"The bigger they are, the harder they fall." It's the worst nightmare of every investor in today's market -- buying a rocket stock just before it takes a nosedive.

Now, I readily admit that sometimes, stocks rise for a reason. But sometimes, the rise becomes the reason. No matter how often we caution them not to, investors do have a habit of buying "hot" stocks, and trusting momentum to keep 'em moving upwards.

Problem is, if the price goes up too much, even a great company can turn into a lousy investment. Below, I list a few stocks that may have done just that. According to the smart folks at finviz.com, these stocks have more than doubled over the past year, and they just might be ripe to fall back to earth:

Companies 

Recent Price

CAPS Rating (out of 5):

ev3 (NYSE: EVVV)

$19.13

*****

Sotheby's (NYSE: BID)

$33.40

****

Atheros Communications (Nasdaq: ATHR)

$38.84

****

Companies are selected by screening for 100% and higher price appreciation over the last 12 months on finviz.com. Five stars = highest possible CAPS rating; one star = lowest. Current pricing provided by Yahoo! Finance. CAPS ratings from Motley Fool CAPS.

Since the darkest days of early 2009, a change has come over the markets. People are starting to talk more about an economic recovery, and less about the end of civilization as we know it. And as optimism trumps pessimism in the minds of investors, many stocks are capturing astounding gains.

Up above, you see three stocks that have doubled over the course of the past year. In two cases, Foolish readers had early warning of these advances. The clever stockpickers at Motley Fool Hidden Gems had Sotheby's and Atheros pegged as outperformers months before their gains materialized.

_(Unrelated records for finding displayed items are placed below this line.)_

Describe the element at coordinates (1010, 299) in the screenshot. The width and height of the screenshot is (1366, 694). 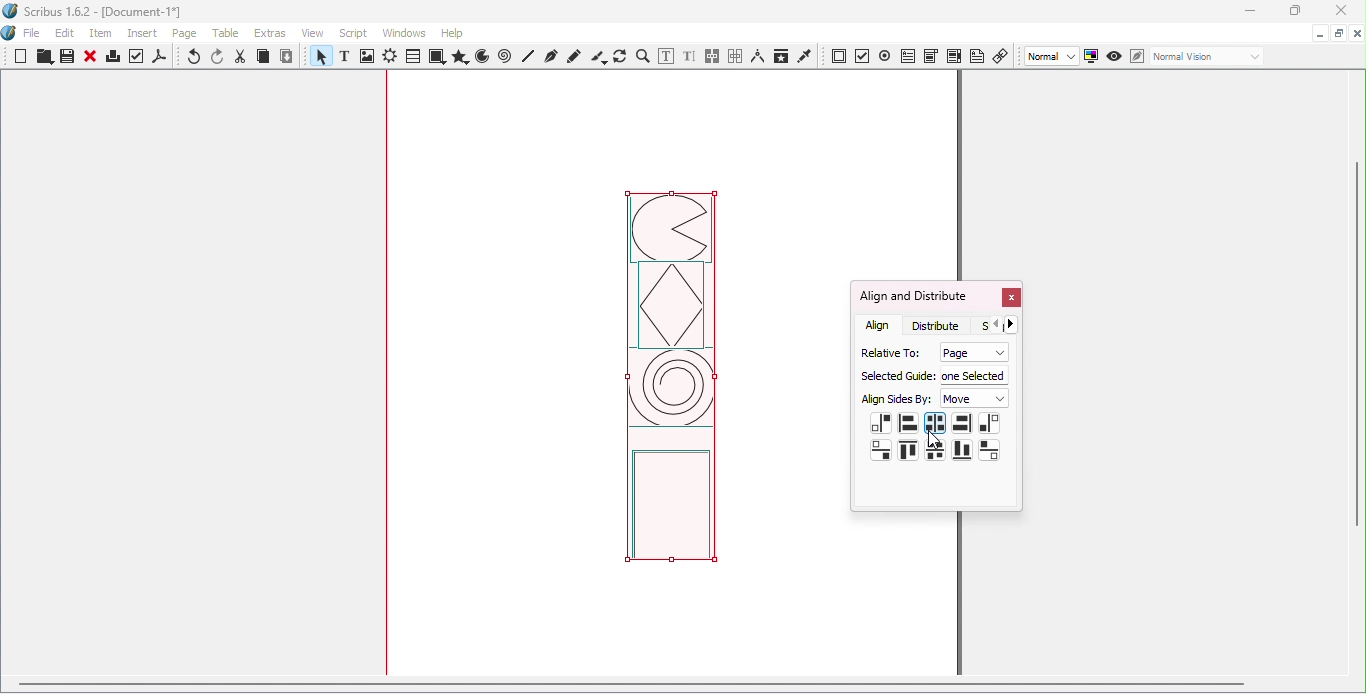
I see `Close` at that location.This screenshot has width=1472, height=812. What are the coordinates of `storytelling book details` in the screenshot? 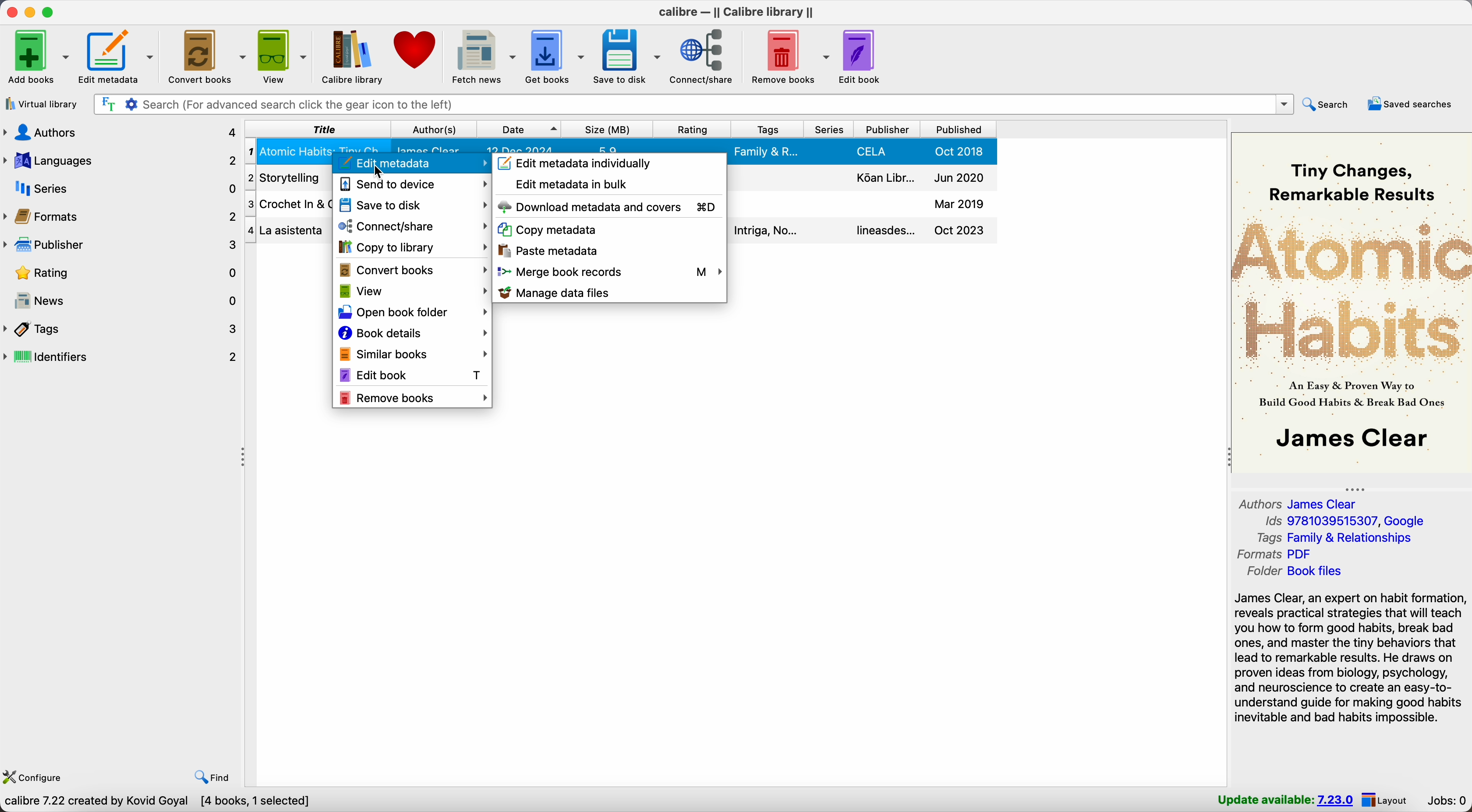 It's located at (288, 178).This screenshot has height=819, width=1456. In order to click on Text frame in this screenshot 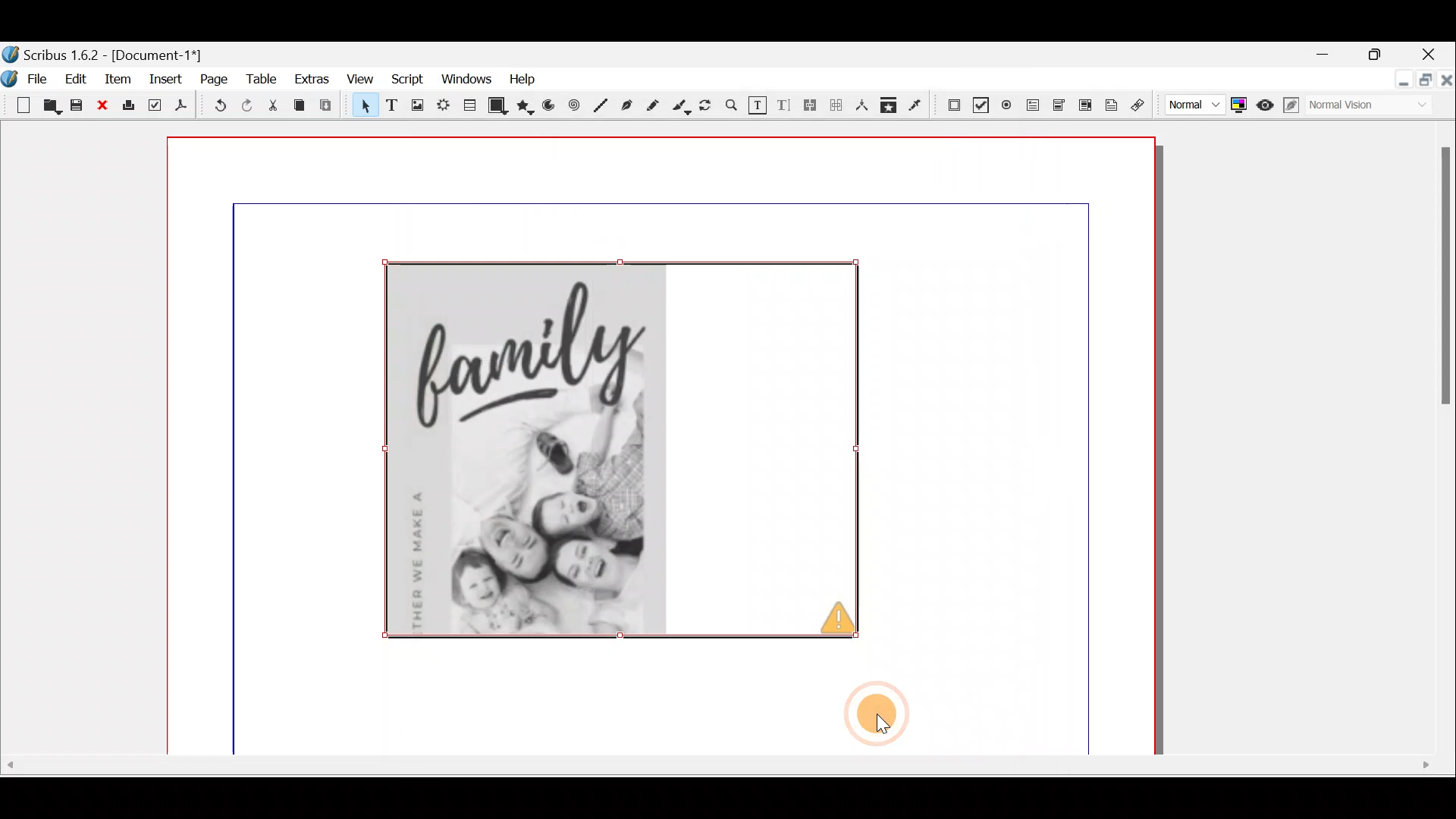, I will do `click(394, 107)`. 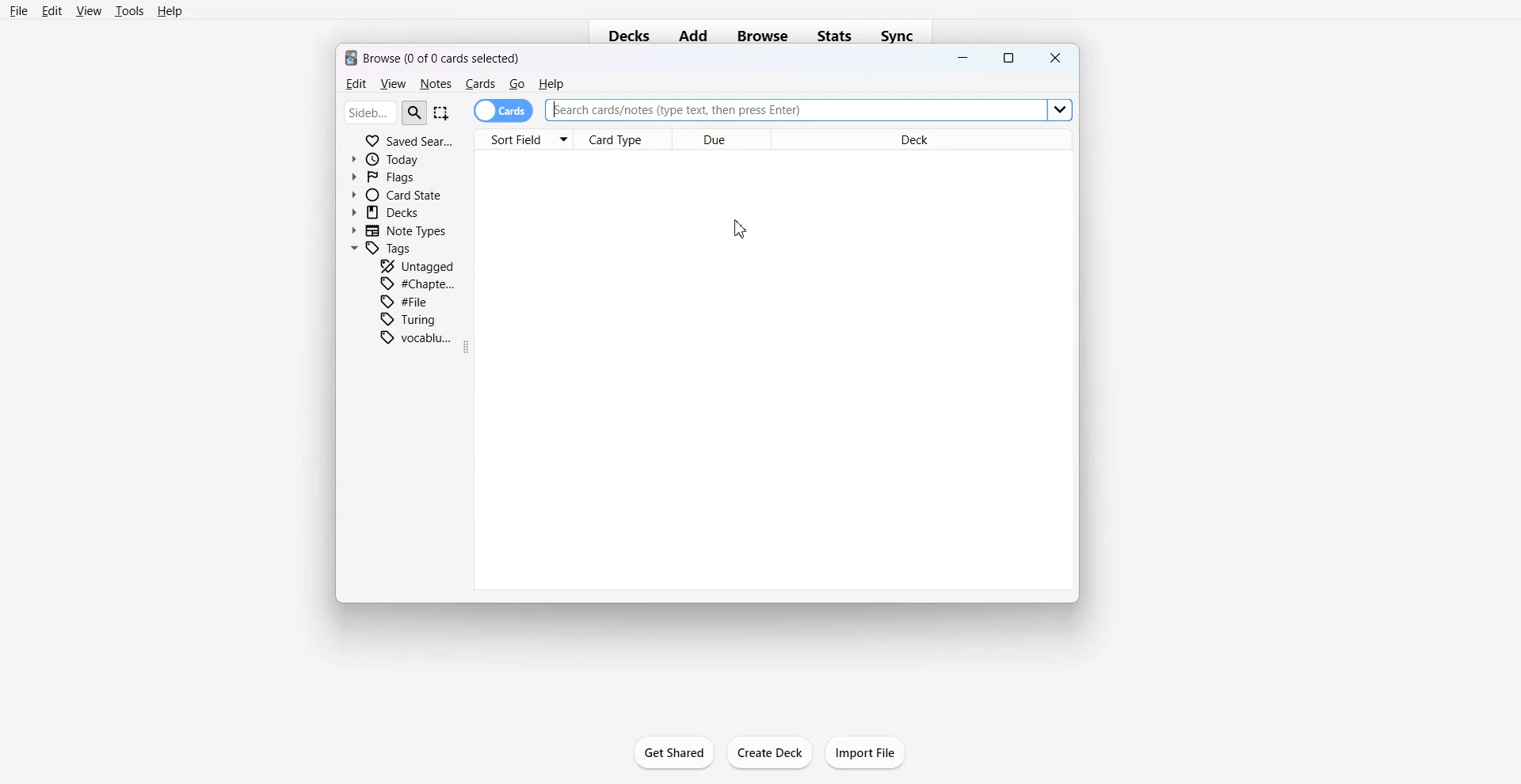 What do you see at coordinates (392, 84) in the screenshot?
I see `View` at bounding box center [392, 84].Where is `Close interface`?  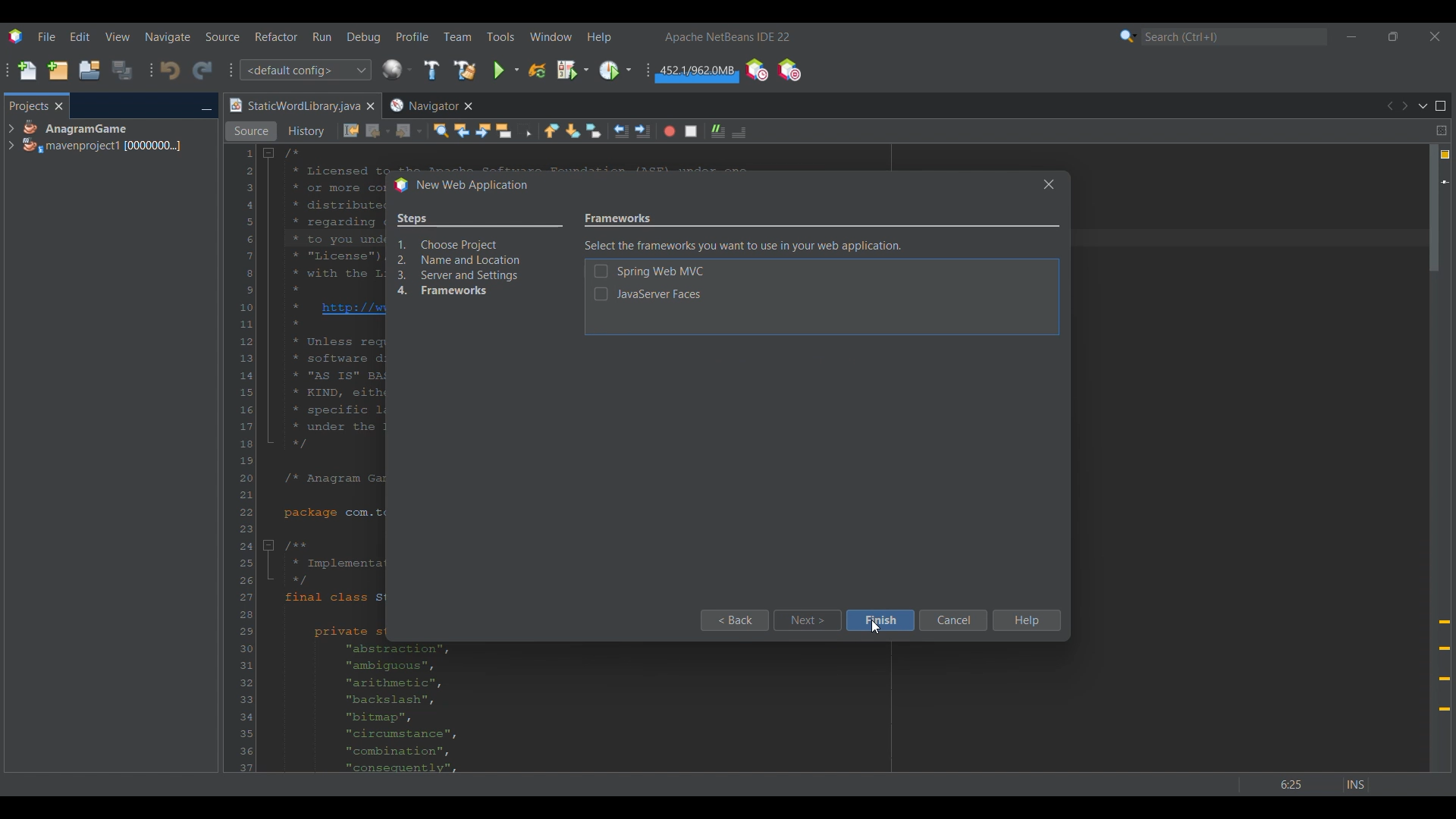
Close interface is located at coordinates (1435, 36).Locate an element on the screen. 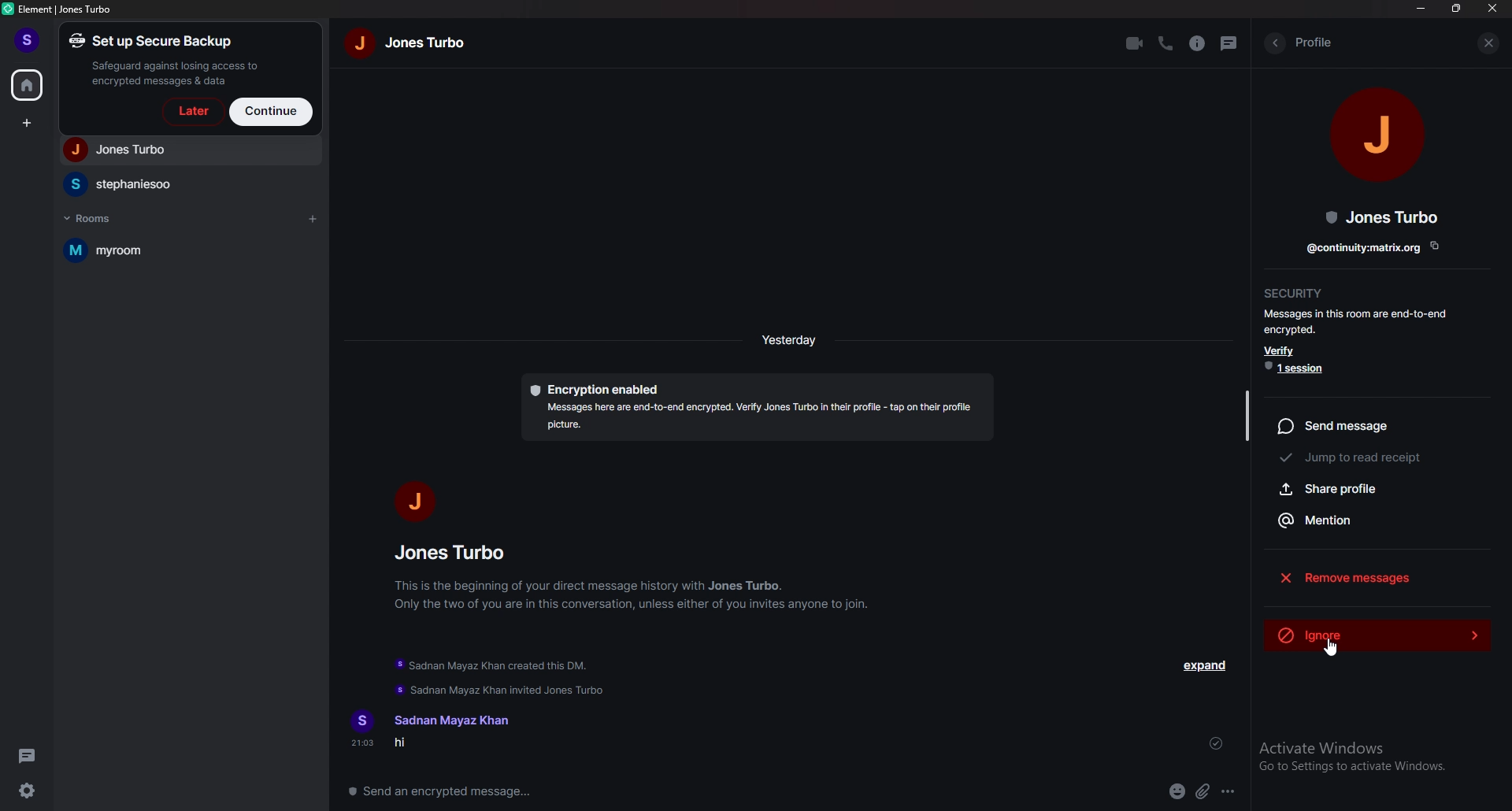 The width and height of the screenshot is (1512, 811). name is located at coordinates (449, 721).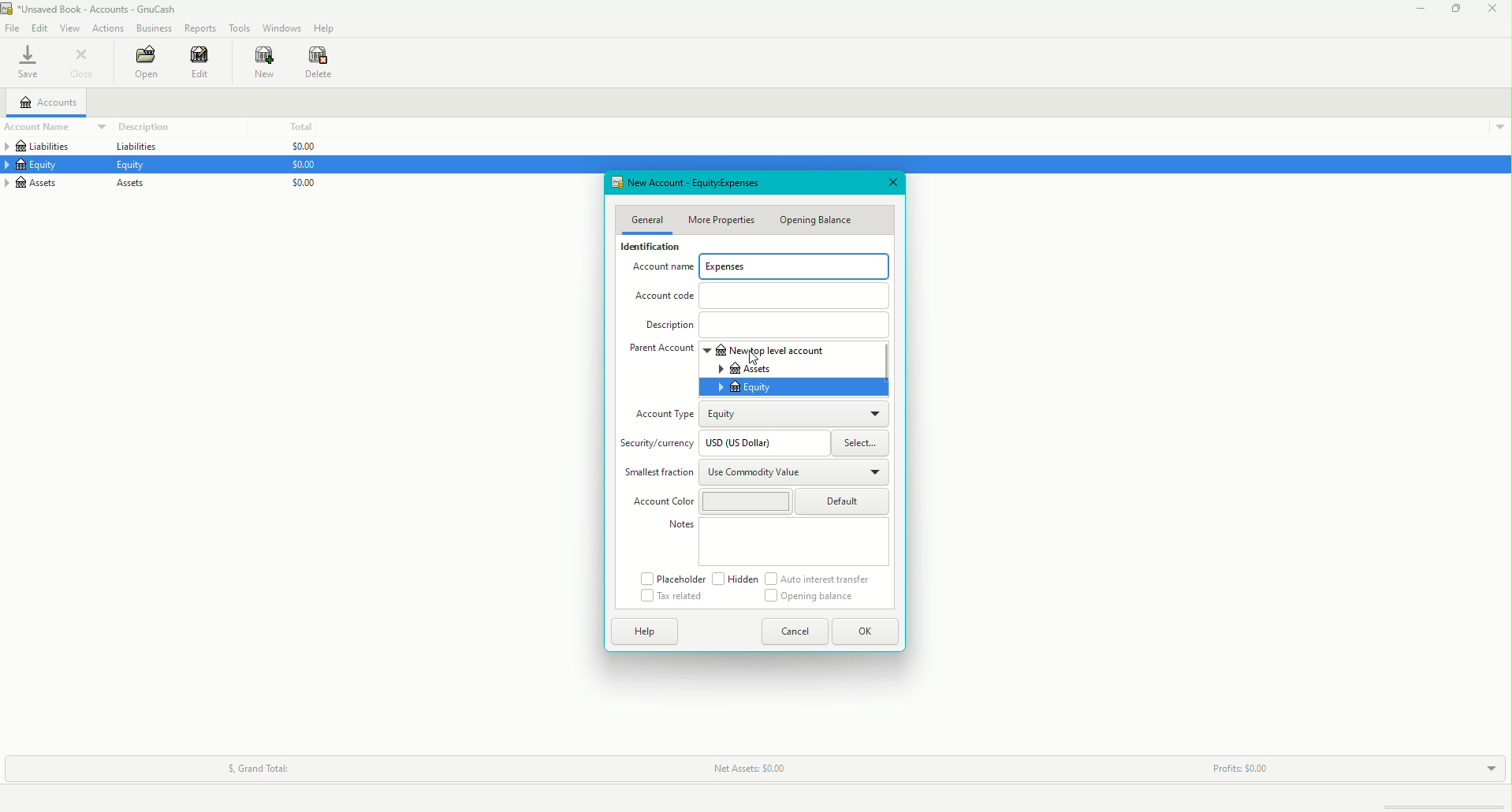  I want to click on Account Name, so click(46, 127).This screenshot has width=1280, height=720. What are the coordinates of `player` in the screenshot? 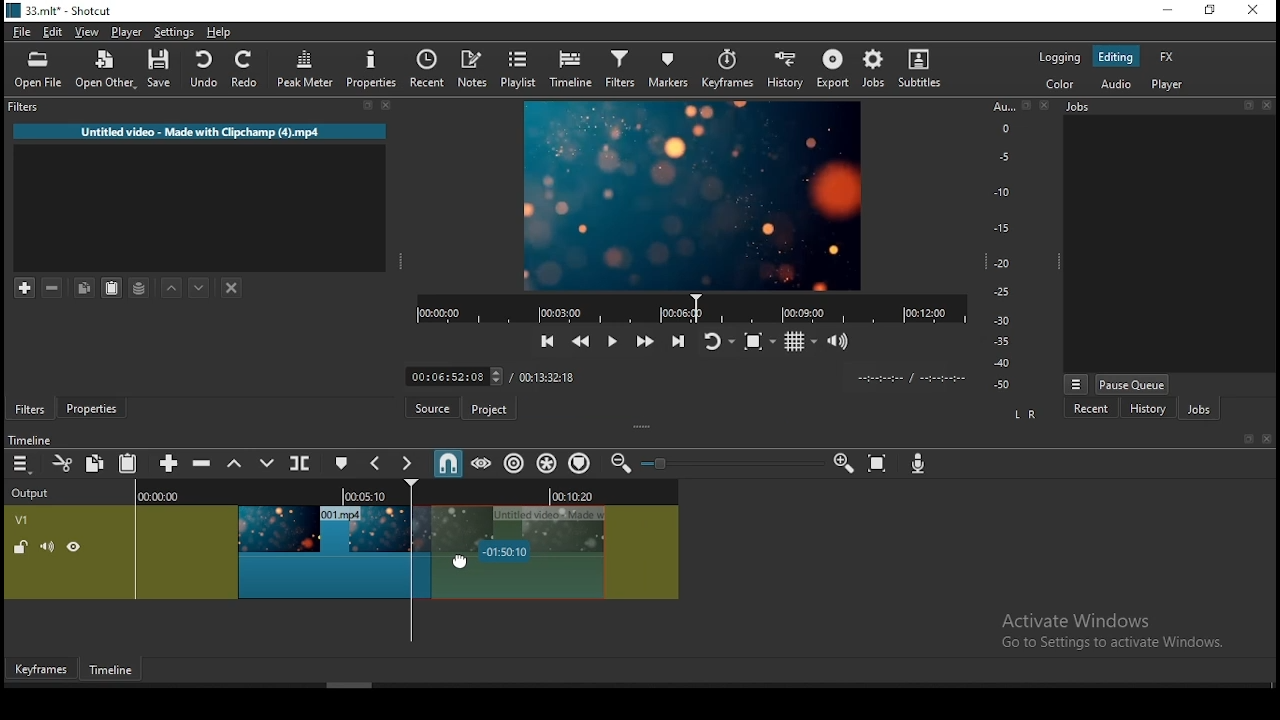 It's located at (127, 31).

But according to our Motley Fool CAPS investing community, there's even bigger prospect for profit in the shares of one company we have not picked (or at least, not yet.)

The bull case for ev3
For a five-star-rated stock, there's actually very little recent commentary on ev3. The most recent pitch we find on CAPS dates from early 2008, when CAPS member jroack touted ev3's "Merger with FOXH" as a deal that had "yet to pay off, but … should produce in time."

CAPS All-Star RTIGroup07 agreed, predicting that ev3 would "become a major player this year." And by all indications, both Fools were wise in their predictions -- beating the market by nearly 100 points apiece on their picks.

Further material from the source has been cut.